Resources for Educators

 

Recommended Listening, Reading, And Viewing
From The Riverwalk Jazz Producers And The Jim Cullum Jazz Band

We offer the following as jumping-off points for what can become a happy life-long obsession.

 

A Basic Classic Jazz CD Library

A Basic Classic Jazz Book Library

A Basic Classic Jazz Video Library

For Jazz Musicians and Students

The music that we know as jazz began evolving in New Orleans, probably around 1900. It was a uniquely American musical form that blended African-American blues, gospel, ragtime, folk music, European marches, and popular songs.

 

The first jazz performers appeared as novelty acts on the nationwide vaudeville circuit. The first jazz records were made in 1917 by the Original Dixieland Jazz Band. Early jazz was characterized by group improvisation and lively, peppy rhythm. Solo improvisation became much more important with the advent of Louis Armstrong and his ground-breaking Hot Five and Hot Seven recordings of the 1920s.

 

Beginning in the 1920s to the end of WWII, jazz gradually took over as the most popular form of American music. By the end of the war, swinging jazz rhythm and tonality could be found in all aspects of American popular culture including phonograph records, radio, movies, dance, and Broadway shows.
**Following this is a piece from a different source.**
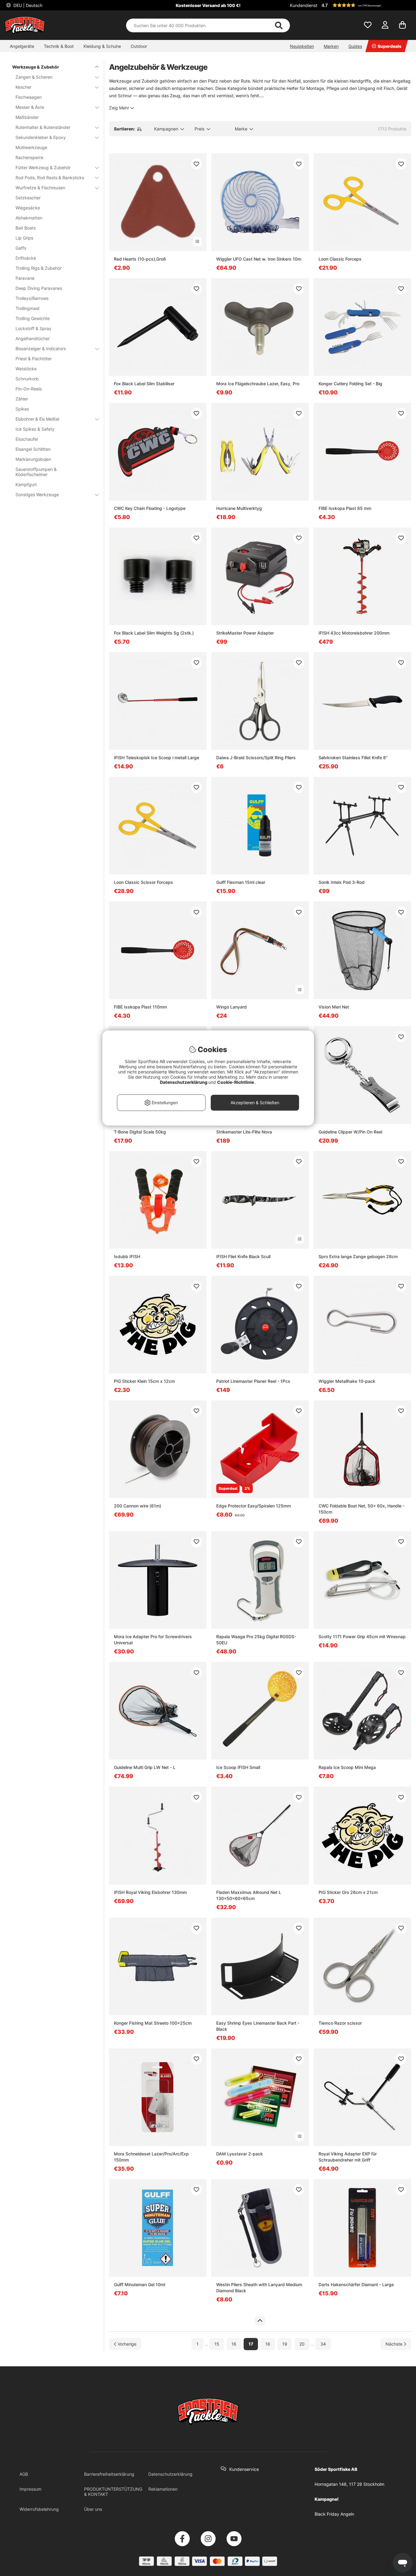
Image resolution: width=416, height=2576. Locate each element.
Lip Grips (24, 237)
After the war, jazz evolved into a much less popular form called Be-Bop, but musicians playing in the pre-war style continued on. The post-war generation of listeners abandoned jazz for Rhythm and Blues and its successor, Rock ‘n Roll. Today, jazz accounts for less than 3% of all money Americans spend on entertainment, and most major record labels have dropped instrumental jazz artists from their rosters.

 

The Jim Cullum Jazz Band is dedicated to preserving and extending the great voices of classic pre-war jazz—King Oliver, Jelly Roll Morton, Sidney Bechet, Louis Armstrong, Bix Beiderbecke, Duke Ellington, Jack Teagarden, Bob Crosby Bobcats, Fats Waller, James P. Johnson, Eddie Condon, and many more.

 

The study of pre-war jazz is rewarding in and of itself, but a thorough understanding of pre-war jazz styles also enriches any study of the later jazz forms that were based on what came before. Thelonious Monk’s piano playing refers back to James P. Johnson, Charlie Parker was well-versed in the blues, and Miles Davis patterned his trumpet playing after that of Bobby Hackett. Any jazz artist that loves melody, strives to create beauty in form and structure—and above all swings—owes a great debt to the legacy of classic pre-war jazz.